Acórdão nº 8675/15.0T8VNF-E.G2 de Tribunal da Relação de Guimarães, 05 de Novembro de 2020

Magistrado ResponsávelJOSÉ DIAS
Data da Resolução05 de Novembro de 2020
EmissorTribunal da Relação de Guimarães

Acordam os Juízes do Tribunal da Relação de Guimarães.

* RELATÓRIO Nos presentes autos de insolvência, por sentença proferida em 24/11/2015, entretanto transitada em julgado, foi declarada a insolvência de I. C..

Entretanto a administradora de insolvência apresentou a lista dos créditos reconhecidos e não reconhecidos, a qual foi alvo de impugnação.

Tendo transitado em julgado o acórdão proferido por esta Relação em 17/12/2019, no apenso de reclamação de créditos, devolvidos os autos à 1ª Instância, estes foram remetidos à conta, sem que o tribunal se tivesse debruçado oficiosamente sobre a dispensa do pagamento da taxa de justiça remanescente.

Notificada via Citius em 06/05/2020, da conta elaborada e remetida a guia para liquidação das custas de parte da sua responsabilidade, veio a insolvente I. C. requerer a dispensa do pagamento da taxa de justiça remanescente e, subsidiariamente, reclamar da conta, pretendendo ser dispensada, por essa via, da taxa de justiça remanescente.

### DADOS FORNECIDOS
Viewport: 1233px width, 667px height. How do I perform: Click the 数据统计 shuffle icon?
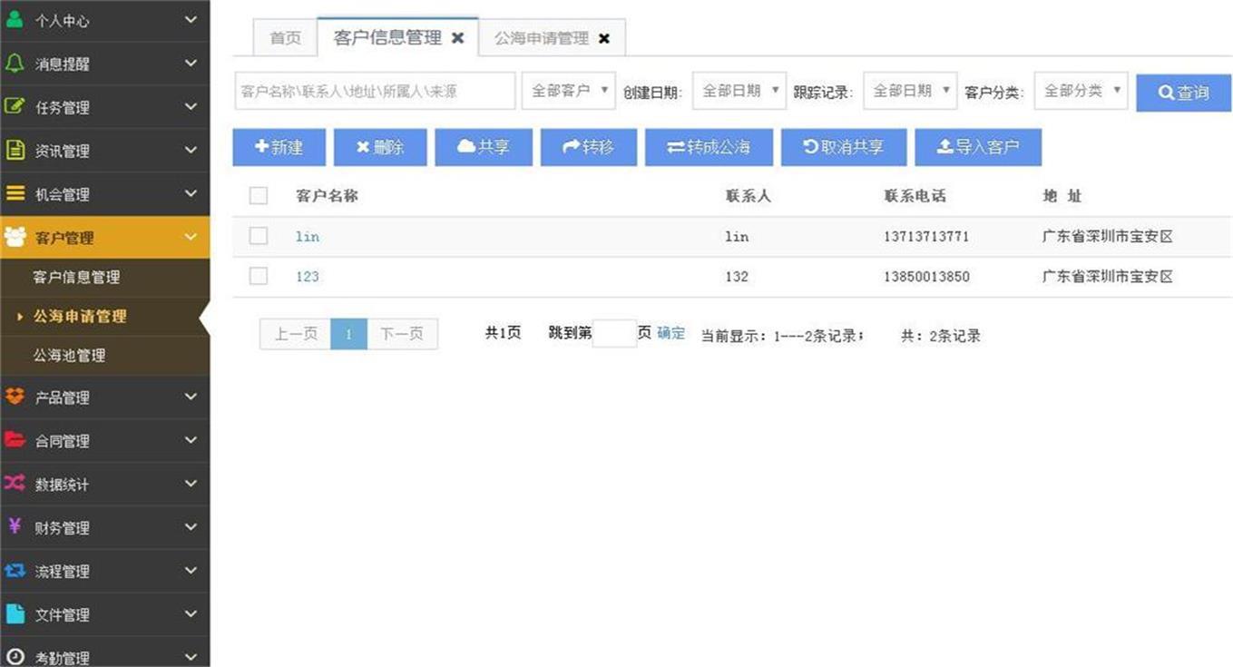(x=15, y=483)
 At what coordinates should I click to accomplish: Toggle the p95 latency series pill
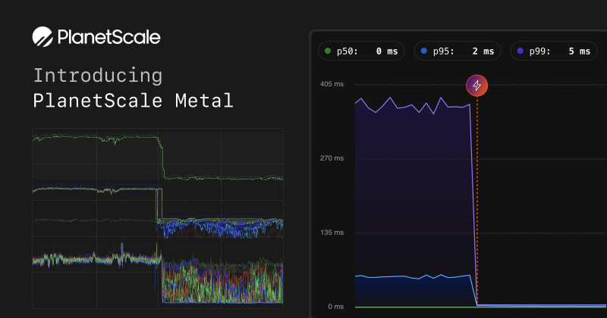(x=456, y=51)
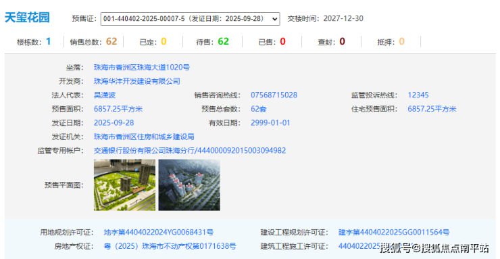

### ENUNCIADO
Repita na íntegra e sem qualquer alteração o excerto do acórdão. A listagem não tem qualquer relação com o excerto do acórdão.

### SOLUÇÃO PROPOSTA
Acórdão nº 8675/15.0T8VNF-E.G2 de Tribunal da Relação de Guimarães, 05 de Novembro de 2020

Magistrado ResponsávelJOSÉ DIAS
Data da Resolução05 de Novembro de 2020
EmissorTribunal da Relação de Guimarães

Acordam os Juízes do Tribunal da Relação de Guimarães.

* RELATÓRIO Nos presentes autos de insolvência, por sentença proferida em 24/11/2015, entretanto transitada em julgado, foi declarada a insolvência de I. C..

Entretanto a administradora de insolvência apresentou a lista dos créditos reconhecidos e não reconhecidos, a qual foi alvo de impugnação.

Tendo transitado em julgado o acórdão proferido por esta Relação em 17/12/2019, no apenso de reclamação de créditos, devolvidos os autos à 1ª Instância, estes foram remetidos à conta, sem que o tribunal se tivesse debruçado oficiosamente sobre a dispensa do pagamento da taxa de justiça remanescente.

Notificada via Citius em 06/05/2020, da conta elaborada e remetida a guia para liquidação das custas de parte da sua responsabilidade, veio a insolvente I. C. requerer a dispensa do pagamento da taxa de justiça remanescente e, subsidiariamente, reclamar da conta, pretendendo ser dispensada, por essa via, da taxa de justiça remanescente.